### Records supplied:
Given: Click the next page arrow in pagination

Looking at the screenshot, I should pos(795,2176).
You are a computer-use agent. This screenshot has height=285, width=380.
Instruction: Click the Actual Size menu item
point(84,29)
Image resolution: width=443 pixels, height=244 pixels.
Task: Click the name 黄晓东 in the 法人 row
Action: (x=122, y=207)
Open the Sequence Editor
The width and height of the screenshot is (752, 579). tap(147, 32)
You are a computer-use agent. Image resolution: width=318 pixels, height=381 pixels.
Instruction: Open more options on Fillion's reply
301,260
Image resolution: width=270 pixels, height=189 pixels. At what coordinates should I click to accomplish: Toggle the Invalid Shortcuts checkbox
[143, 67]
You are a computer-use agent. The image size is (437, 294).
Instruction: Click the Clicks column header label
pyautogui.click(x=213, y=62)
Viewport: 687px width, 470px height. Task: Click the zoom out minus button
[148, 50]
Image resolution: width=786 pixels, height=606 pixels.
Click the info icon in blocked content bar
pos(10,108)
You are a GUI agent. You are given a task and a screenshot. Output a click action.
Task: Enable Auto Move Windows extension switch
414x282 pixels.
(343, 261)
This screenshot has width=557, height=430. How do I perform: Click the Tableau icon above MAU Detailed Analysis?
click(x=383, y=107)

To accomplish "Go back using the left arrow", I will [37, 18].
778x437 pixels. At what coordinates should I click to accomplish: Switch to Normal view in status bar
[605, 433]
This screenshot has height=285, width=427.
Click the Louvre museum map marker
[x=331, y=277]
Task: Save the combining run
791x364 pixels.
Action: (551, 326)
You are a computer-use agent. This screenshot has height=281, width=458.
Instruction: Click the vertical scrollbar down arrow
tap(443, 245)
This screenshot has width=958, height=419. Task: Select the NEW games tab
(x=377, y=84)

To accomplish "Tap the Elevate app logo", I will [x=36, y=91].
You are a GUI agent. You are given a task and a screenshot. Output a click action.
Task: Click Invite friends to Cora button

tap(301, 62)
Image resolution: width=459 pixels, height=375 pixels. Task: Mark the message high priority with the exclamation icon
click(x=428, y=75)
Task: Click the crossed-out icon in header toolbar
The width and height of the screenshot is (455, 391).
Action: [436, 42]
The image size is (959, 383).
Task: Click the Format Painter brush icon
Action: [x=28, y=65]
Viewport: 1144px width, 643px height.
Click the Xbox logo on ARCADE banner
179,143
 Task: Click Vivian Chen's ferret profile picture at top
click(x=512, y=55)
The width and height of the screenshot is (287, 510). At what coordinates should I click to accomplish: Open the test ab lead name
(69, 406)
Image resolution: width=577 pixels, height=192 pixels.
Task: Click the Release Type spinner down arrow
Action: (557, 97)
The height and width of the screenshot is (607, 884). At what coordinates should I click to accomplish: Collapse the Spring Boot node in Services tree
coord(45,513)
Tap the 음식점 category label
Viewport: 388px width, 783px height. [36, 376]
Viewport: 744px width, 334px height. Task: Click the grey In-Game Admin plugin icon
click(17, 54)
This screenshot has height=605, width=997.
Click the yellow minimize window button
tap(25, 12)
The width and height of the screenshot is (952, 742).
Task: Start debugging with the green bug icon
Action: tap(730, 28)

### Task to carry out:
Copy out the material from the line containing "Image resolution: width=786" through the line containing "click(x=428, y=75)", both included, with the requests left in, and shift every coordinate in the answers by adding 28 to it.

### Response to the task:
Image resolution: width=786 pixels, height=606 pixels.
Click the info icon in blocked content bar
pos(38,136)
You are a GUI agent. You are given a task and a screenshot. Output a click action.
Task: Enable Auto Move Windows extension switch
414x282 pixels.
(371, 289)
This screenshot has width=557, height=430. How do I perform: Click the Tableau icon above MAU Detailed Analysis?
click(x=411, y=135)

To accomplish "Go back using the left arrow", I will [65, 46].
778x437 pixels. At what coordinates should I click to accomplish: Switch to Normal view in status bar
[633, 461]
This screenshot has height=285, width=427.
Click the Louvre museum map marker
[x=359, y=305]
Task: Save the combining run
791x364 pixels.
Action: (579, 354)
You are a computer-use agent. This screenshot has height=281, width=458.
Instruction: Click the vertical scrollbar down arrow
tap(471, 273)
This screenshot has width=958, height=419. Task: Select the NEW games tab
(x=405, y=112)

To accomplish "Tap the Elevate app logo", I will [x=64, y=119].
You are a GUI agent. You are given a task and a screenshot. Output a click action.
Task: Click Invite friends to Cora button

tap(329, 90)
Image resolution: width=459 pixels, height=375 pixels. Task: Mark the message high priority with the exclamation icon
click(x=456, y=103)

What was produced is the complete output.